GPT-4 matched the final CPC diagnosis 39% of the time. For 64% of cases, the AI included the final CPC diagnosis in its list of possible conditions that could account for a patient's symptoms, medical history, clinical findings, and laboratory or imaging results.

The JAMA paper lacks a control arm showing how GPT-4 compares to the success rate of doctors, but the results of another study suggest the AI performed well. Last year, two people described as "medical doctors, but non-experts" reached the correct diagnosis for 28% of the 50 CPCs they reviewed.

While GPT-4 performed well in the study, the fact that the AI can solve CPCs does not mean it can execute the process physicians use to diagnose patients. Experts create CPCs for physicians to learn from, providing all the data they need to reach a diagnosis. In the real world, physicians start with limited information and need to form hypotheses and generate data to test them, working step by step toward a diagnosis.
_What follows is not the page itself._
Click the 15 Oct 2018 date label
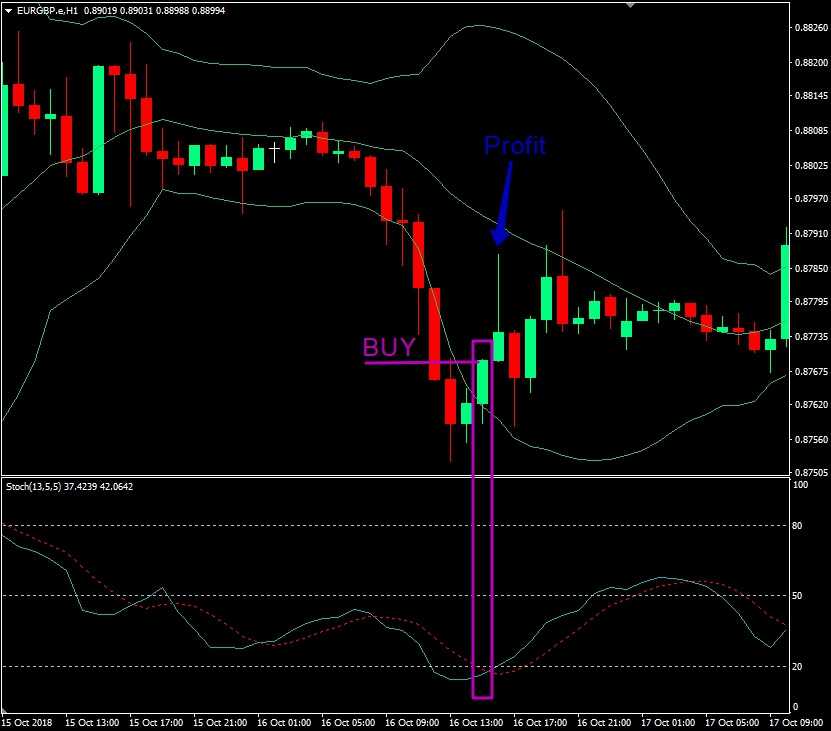Viewport: 831px width, 731px height. 25,721
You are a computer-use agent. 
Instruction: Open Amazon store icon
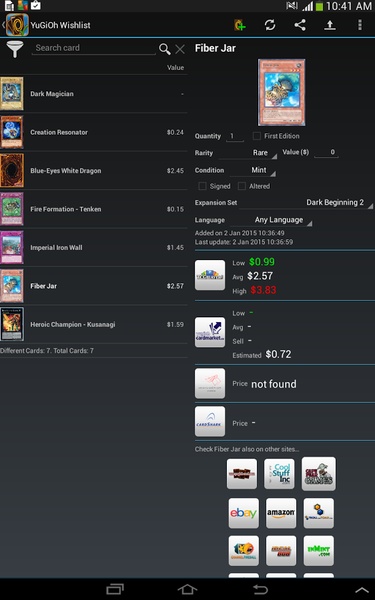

Even so, the study suggests generative AI could play a role in supporting doctors, as first author Dr. Zahir Kanjee, a physician at BIDMC and assistant professor of medicine at Harvard Medical School, said in a statement.

"It has the potential to help physicians make sense of complex medical data and broaden or refine our diagnostic thinking. We need more research on the optimal uses, benefits, and limits of this technology, and a lot of privacy issues need sorting out, but these are exciting findings for the future of diagnosis and patient care," Kanjee said.